ARABI, LA (WVUE) - St. Bernard officials say they're taking full precautions after a brain-eating amoeba showed up at a testing station in Arabi on Wednesday.
They have begun a 60-day chlorine burn to flush the lines, but they say the sample may have been compromised.
In the heat of the summer, Sonya Jarrow's daughter won't find relief in her kiddie pool today.
"My daughter just wanted to fill it up, but we're not going to do it," Jarrow said.
The Jarrows live just across Angela Street from a water sampling station that came up positive for the organism Naegleria fowleri, and the state health department is advising parents not to let their kids play in untreated pools.
"I'm probably going to cancel my child's swim party because of it," said Arabi parent Victor Pastor.
The 60- day chlorine burn is being implemented to make sure the rest of the system is amoeba-free.
"That chlorine burn put one milligram per liter of chlorine into the system and helps eliminate the possibility of the amoeba in the water system," said Olivia Hwang with the Louisiana Department of Health and Hospitals.
But parish officials question whether the amoeba is actually present. They say the water's chlorine level was higher than the state department recommended in order to keep the water safe, and they say the pipe at the sampling station was cracked in a recent accident.
"What we believe we have had happen is there's been an infiltration of the water that was pulled around the sampling station," said Parish President Dave Peralta.
There was one other sample that turned up the presence of the amoeba, but that was in water before it entered the treatment plant.
DHH will return to Angela Street and two other locations to test more samples Friday, but results could take 24 days.

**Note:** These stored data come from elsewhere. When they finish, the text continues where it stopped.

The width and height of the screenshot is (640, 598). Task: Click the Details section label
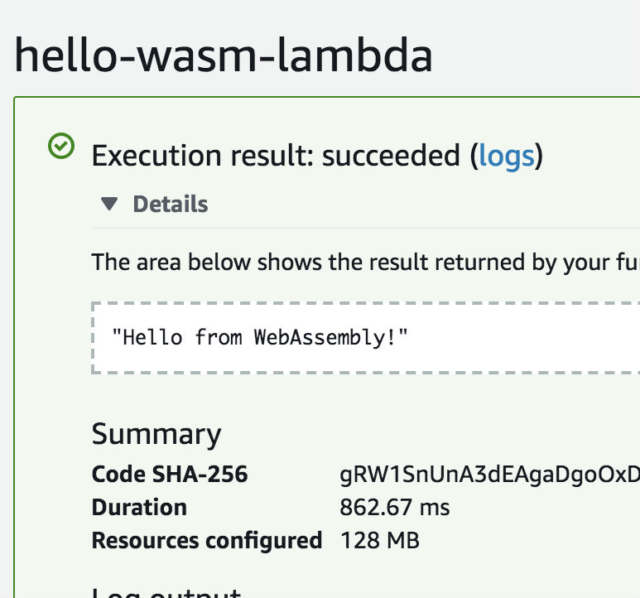coord(171,204)
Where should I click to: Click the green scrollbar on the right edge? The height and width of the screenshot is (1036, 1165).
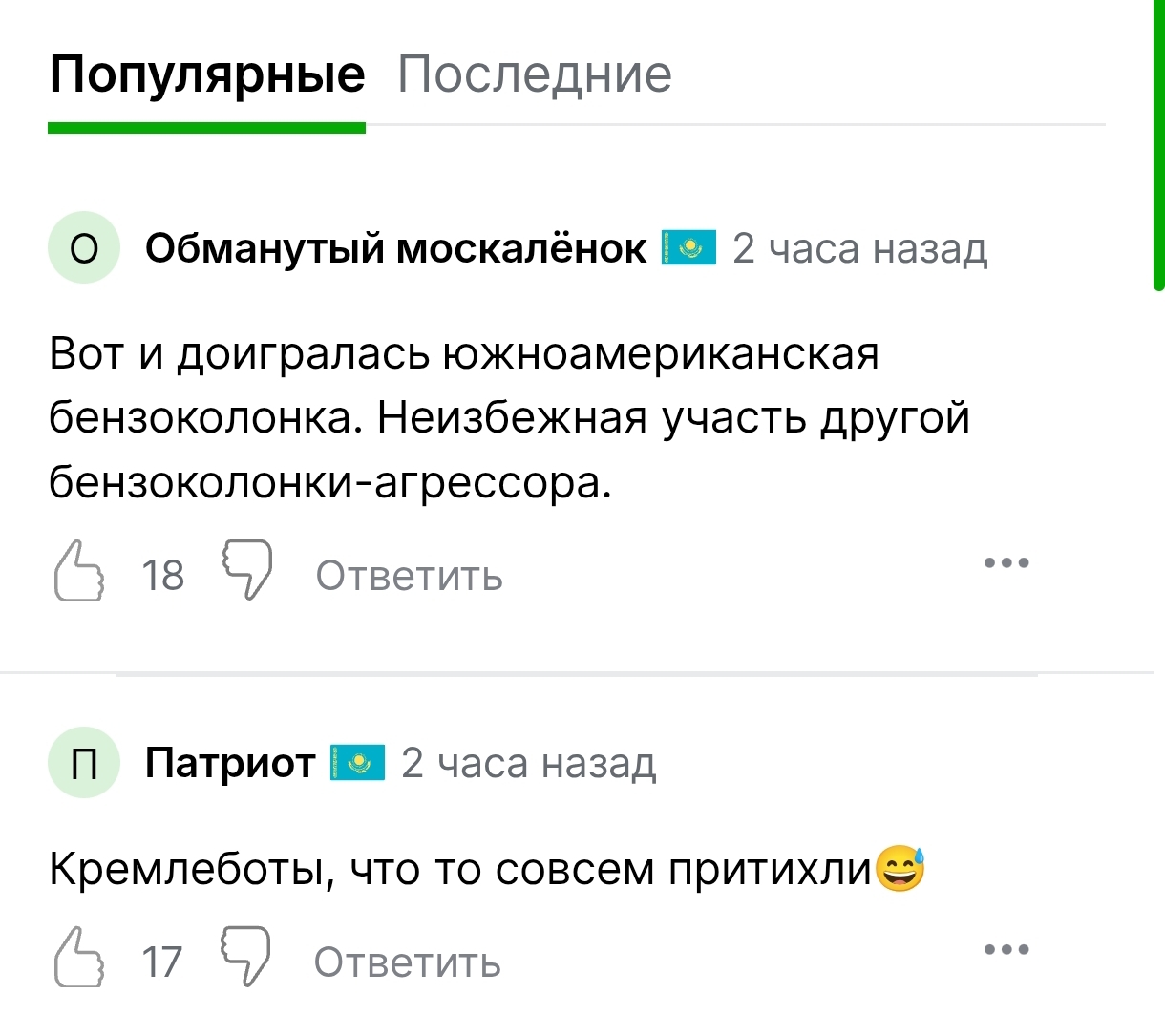(1158, 143)
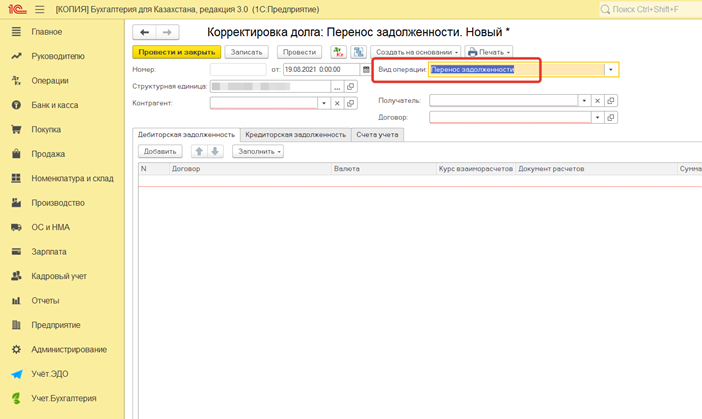
Task: Open Администрирование settings in sidebar
Action: pos(68,349)
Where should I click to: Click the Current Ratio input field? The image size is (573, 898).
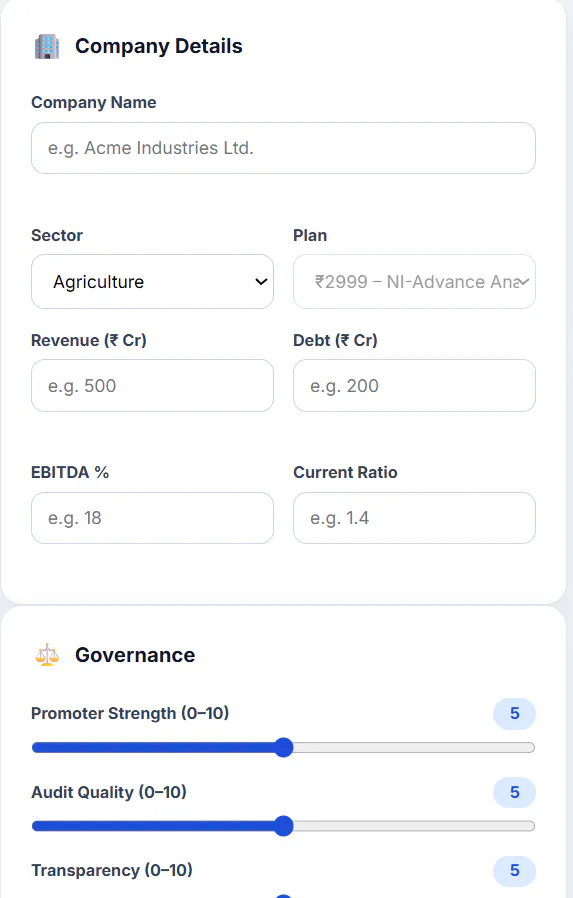414,518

"We'll take a culture at a lab in Baton Rouge, and if it looks like an amoeba we have to do a genetic test," Hwang said.
The parish continues flushing out lines at several locations in an effort to keep the system clean, and they're urging residents to refrain from shutting open hydrants - in spite of the perceived nuisance.
"We're asking people please don't do that," Peralta said. "It's causing a problem for them and us," Peralta said.

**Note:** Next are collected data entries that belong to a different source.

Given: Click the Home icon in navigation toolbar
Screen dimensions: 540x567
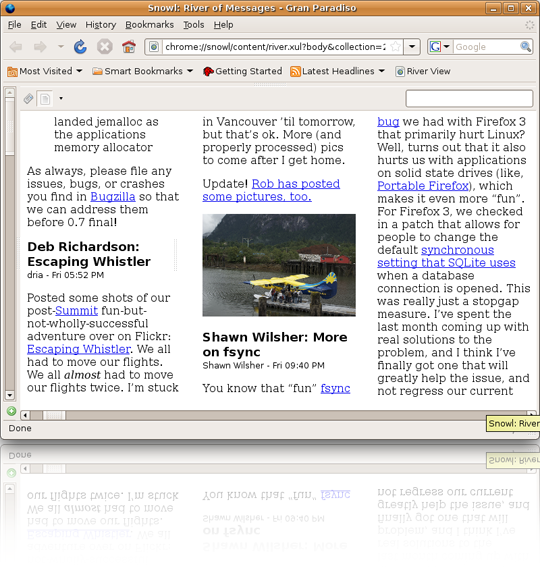Looking at the screenshot, I should click(x=128, y=47).
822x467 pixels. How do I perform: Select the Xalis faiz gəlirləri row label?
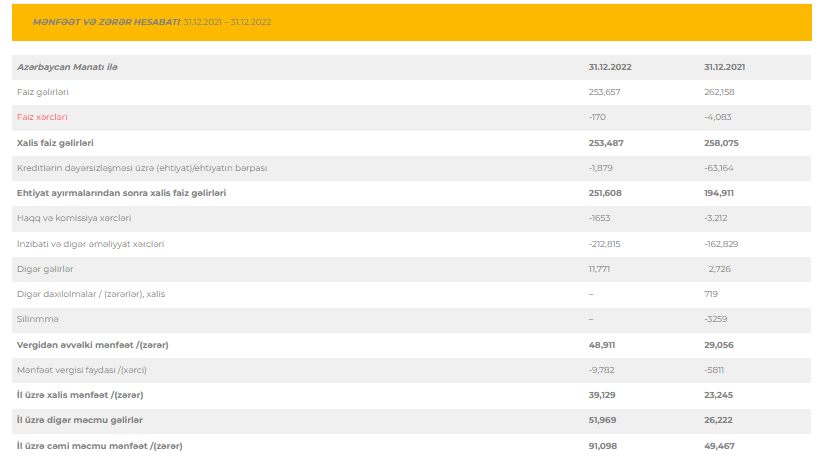click(56, 143)
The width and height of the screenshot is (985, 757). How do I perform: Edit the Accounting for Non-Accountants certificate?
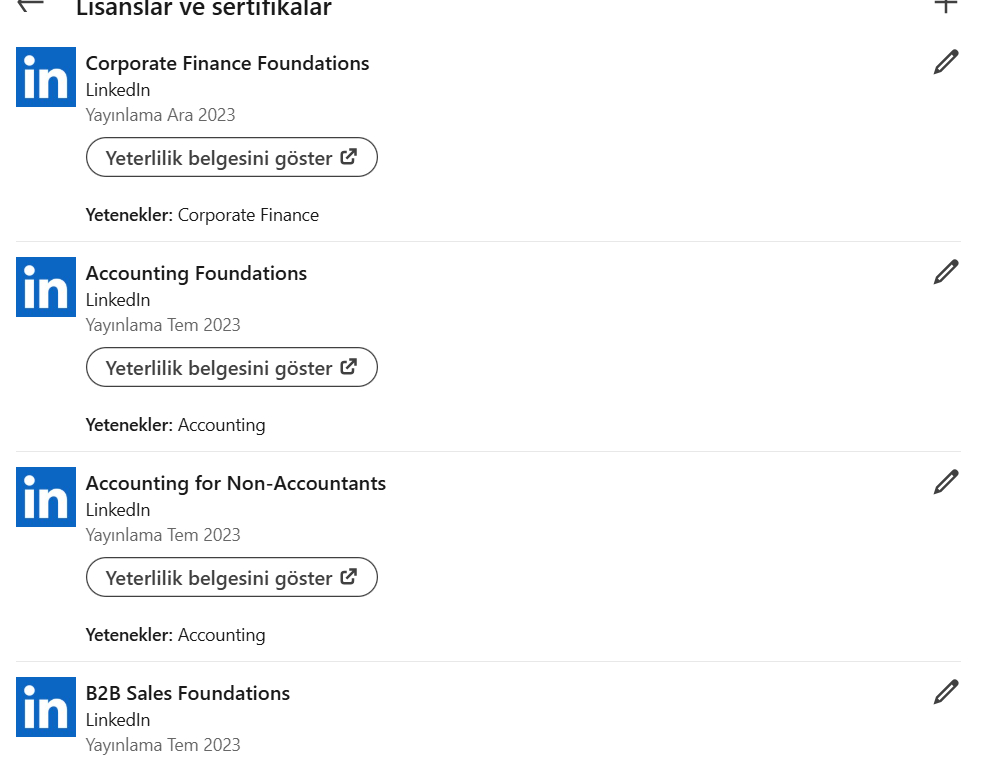[945, 482]
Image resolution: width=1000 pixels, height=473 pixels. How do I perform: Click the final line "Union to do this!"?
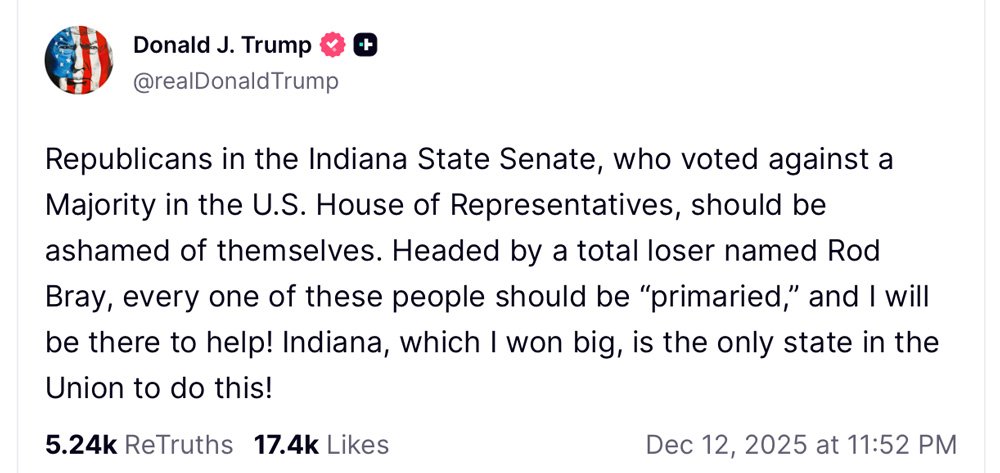[x=158, y=387]
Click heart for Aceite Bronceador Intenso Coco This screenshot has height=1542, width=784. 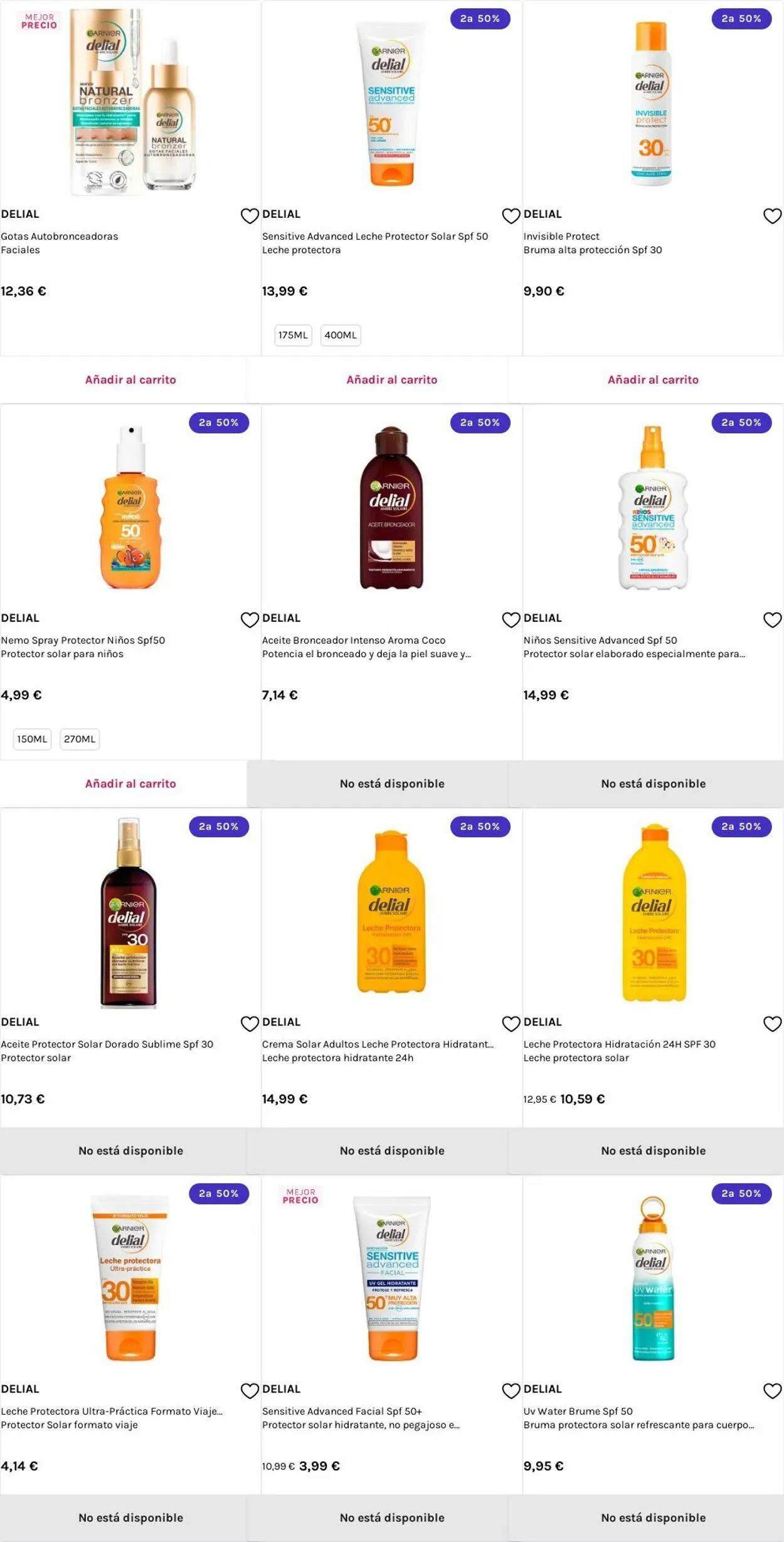coord(511,620)
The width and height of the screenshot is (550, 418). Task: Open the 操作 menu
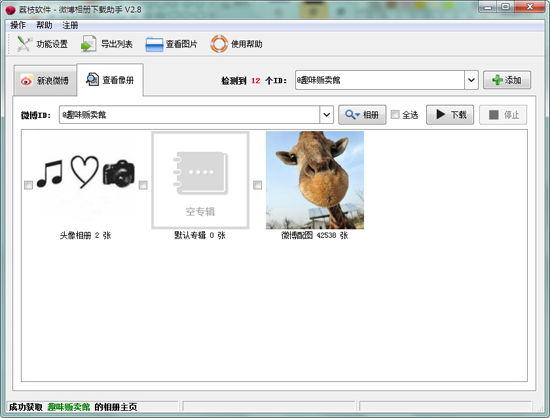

Residents say they'll take precautions and wait for the threat to subside.
"I just moved into the parish and I'm not going anywhere - with or without the amoeba. I'm not going anywhere," Jarrow said.

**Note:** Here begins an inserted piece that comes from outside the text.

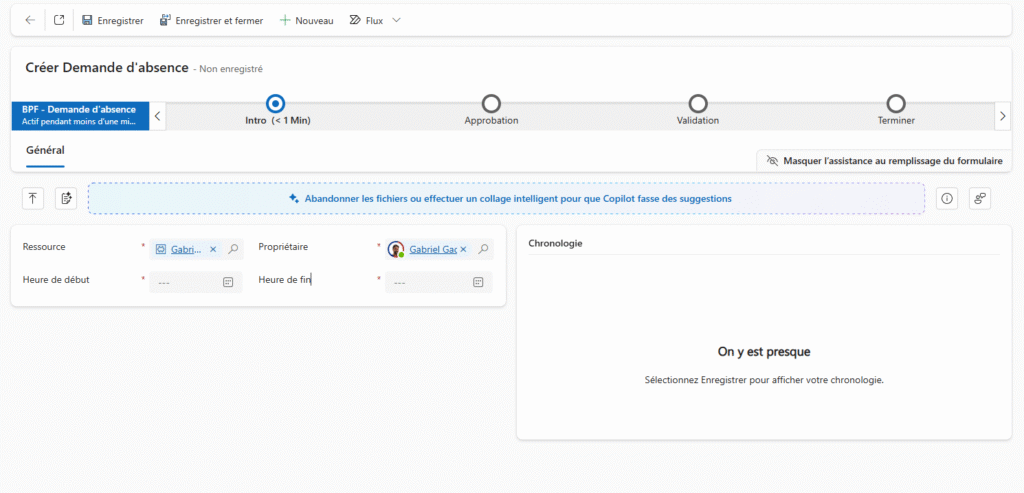Image resolution: width=1024 pixels, height=493 pixels.
Task: Open form in new window icon
Action: pyautogui.click(x=59, y=20)
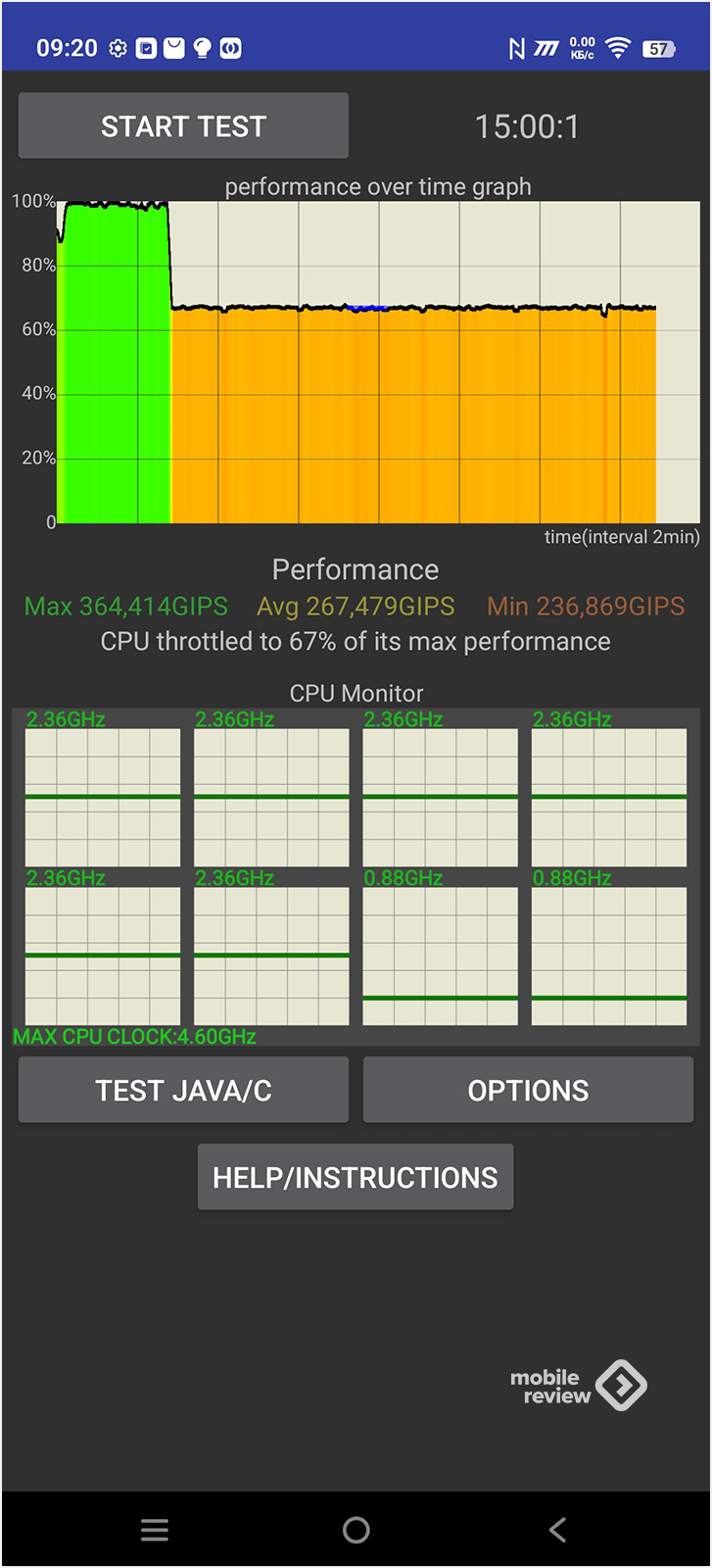Open recent apps via three-line menu icon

But she's asking health officials to make sure everyone is fully informed, about the threat.
Concern over the water supply comes at a time of a tremendous power struggle between the St. Bernard Parish president and the council over a data system contract with a firm called Paratech. Peralta said he needs that contract to monitor the situation, and may have to issue another emergency declaration to get it back.
"I know what I'll do is bring Paratech in," Peralta said. "I'm not going to let a lawsuit or political differences jeopardize my job."